Similarly, two successive Microsoft chief executives have long tried,
and failed, to refute what we might call the Single-Era Conjecture,
the invisible law that makes it impossible for a company in the
computer business to enjoy pre-eminence that spans two technological
eras. Good luck to Steven A. Ballmer, the company's chief executive
since 2000, as he tries to sustain in the Internet era what his
company had attained in the personal computing era.

Empirical evidence, however, suggests that he won't succeed. Not
because of personal failings, but because Mother Nature simply won't
permit it.

It's unfortunate, as a $300 billion prize could be collected by
Microsoft shareholders: that would be the increase in market
capitalization, should the share price return to its high of $59.56,
attained in 1999, from its current price of $29.99. (Maybe this was
why Mr. Ballmer flirted with Yahoo.)

That prize, however, seems a mirage. You can't merge-and-acquire your
way around the Single-Era Conjecture. Just ask I.B.M., which gobbled
up Lotus Development Corporation to no avail.

The Yahoo affair obscures the larger story: Microsoft's long, long
struggle — since 1993 — to maintain its leadership position while
 the
Internet grew ubiquitous. Mr. Ballmer, who joined Microsoft in 1980 as
its 15th employee, and Bill Gates, his mentor who will retire next
month as a full-time Microsoft employee, have certainly tried their
best to avert the inevitable decline of the company's influence.

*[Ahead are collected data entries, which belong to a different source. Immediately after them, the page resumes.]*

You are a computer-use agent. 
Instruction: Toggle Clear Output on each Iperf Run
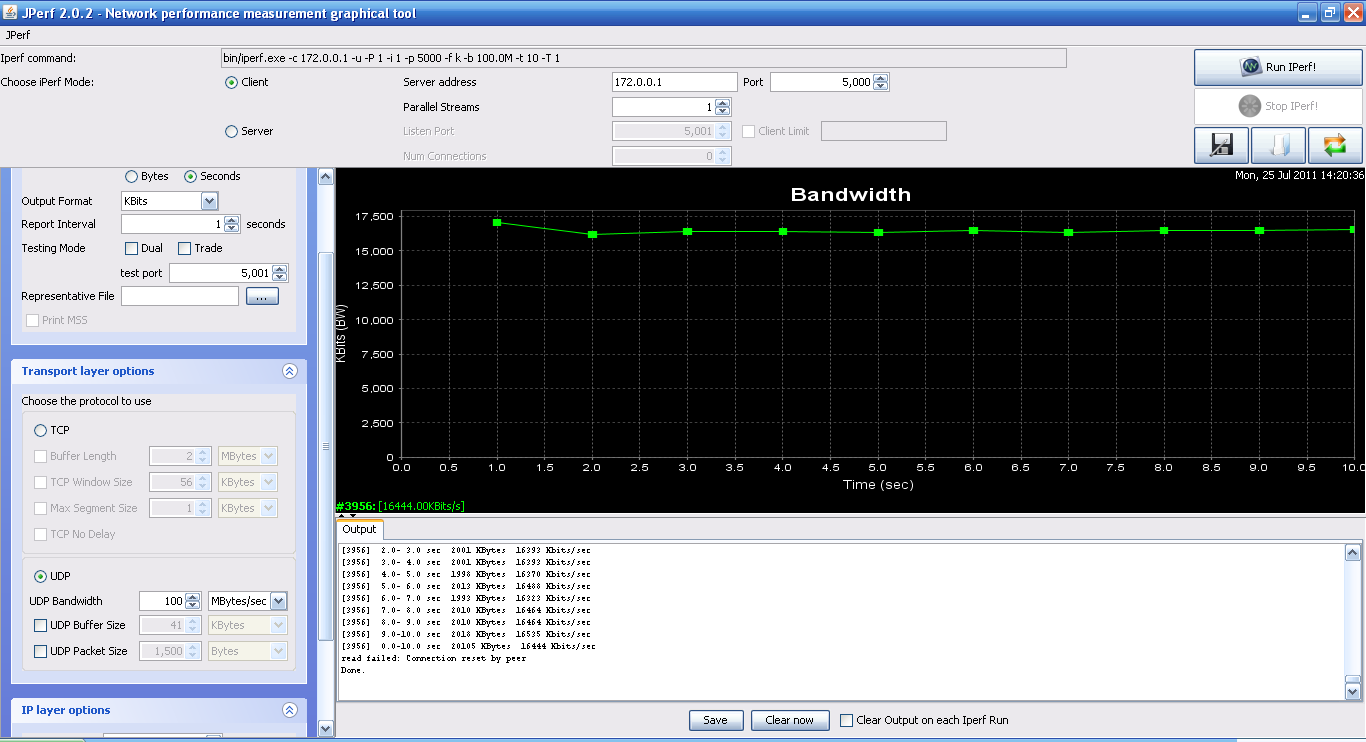coord(847,720)
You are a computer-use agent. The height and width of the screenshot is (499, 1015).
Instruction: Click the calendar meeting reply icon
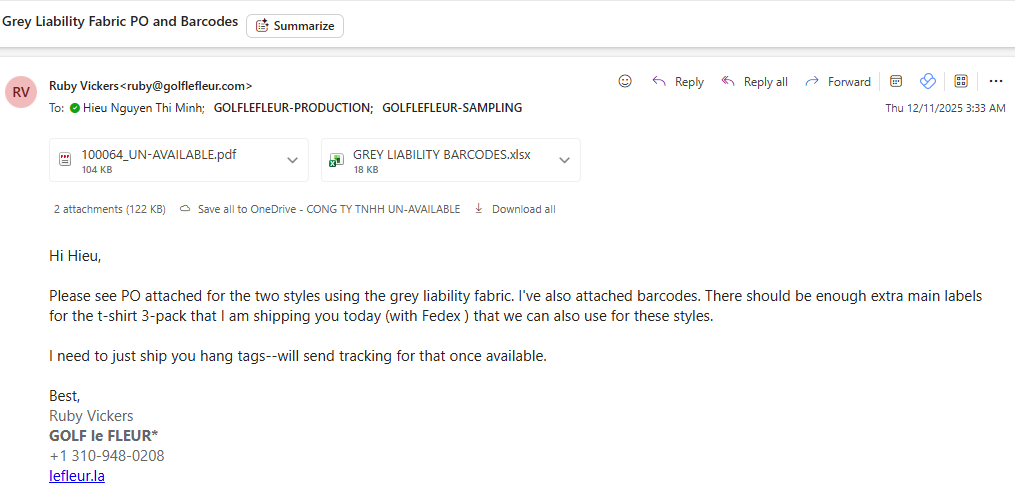(897, 81)
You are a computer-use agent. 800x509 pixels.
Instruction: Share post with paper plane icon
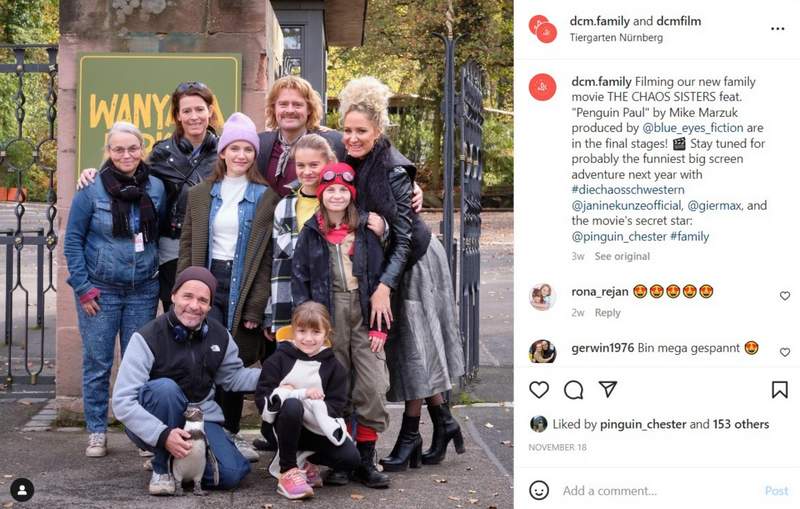608,389
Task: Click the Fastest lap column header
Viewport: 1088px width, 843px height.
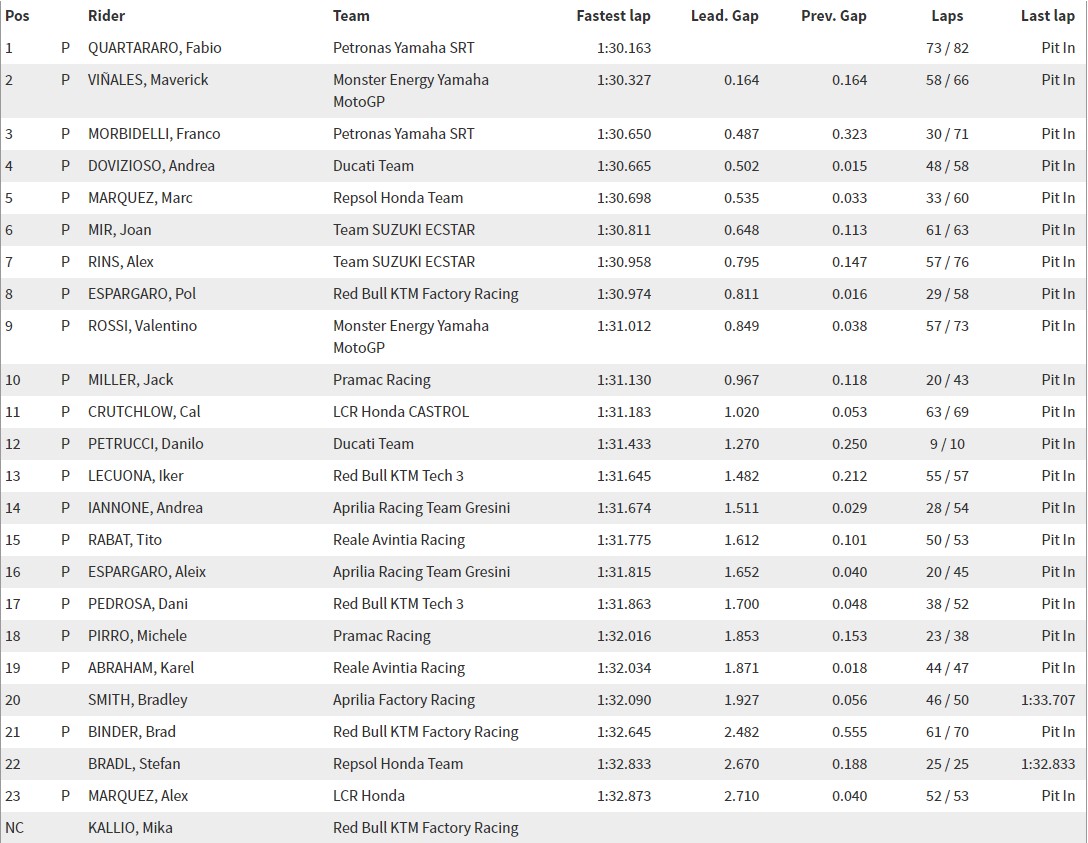Action: (x=613, y=15)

In 2000, Mr. Ballmer credited Mr. Gates for noting that no company in
the computer business had ever stayed on top through what Mr. Gates
called "a major paradigm shift." The two men wanted Microsoft to be
the first company to achieve that goal. An interesting challenge, but
some problems are of a size that dwarf the abilities of
multibillionaire mortals.

In a 1995 internal memo, "The Internet Tidal Wave," Mr. Gates alerted
company employees to the Internet's potential to be a disruptive
force. This was two years before Clayton M. Christensen, the Harvard
Business School professor, published "The Innovator's Dilemma: When
New Technologies Cause Great Firms to Fail" (1997). The professor
presented what would become a widely noted framework to explain how
seemingly well-managed companies could do most everything to prepare
for the arrival of disruptive new technology but still lose market
leadership.

It's Google, of course, that has developed the musculature to step
forward and lay claim to being Microsoft's successor as industry
leader in the Internet era. If there had been any way Microsoft could
have prepared for this day, it had ample time to do so. In 1993, fully
five years before Google's founding and two years before Mr. Gates's
memo, Nathan P. Myhrvold, then Microsoft's chief technology officer,
wrote his own memo, "Road Kill on the Information Highway." It spelled
out in prescient detail how each of many industries would be flattened
by the build-out of digital networks, and it said that the PC software
business would be no exception.

It's no secret that Microsoft's online businesses have failed to gain
leading market positions. But what is not widely appreciated, perhaps,
is that the company's online initiatives have lately been doing worse
than ever.

The last year when Microsoft made a profit in its online services
business was the fiscal year that ended on June 30, 2005. Its MSN unit
used to do a nicely profitable business providing dial-up Internet
access to subscribers. When its users began to switch to broadband
services provided by others, however, the earnings disappeared.
Microsoft's Web sites brought in a trickle of advertising revenue,
which did not grow fast enough to offset the disappearance of the
narrowband access business. AOL suffered in similar fashion.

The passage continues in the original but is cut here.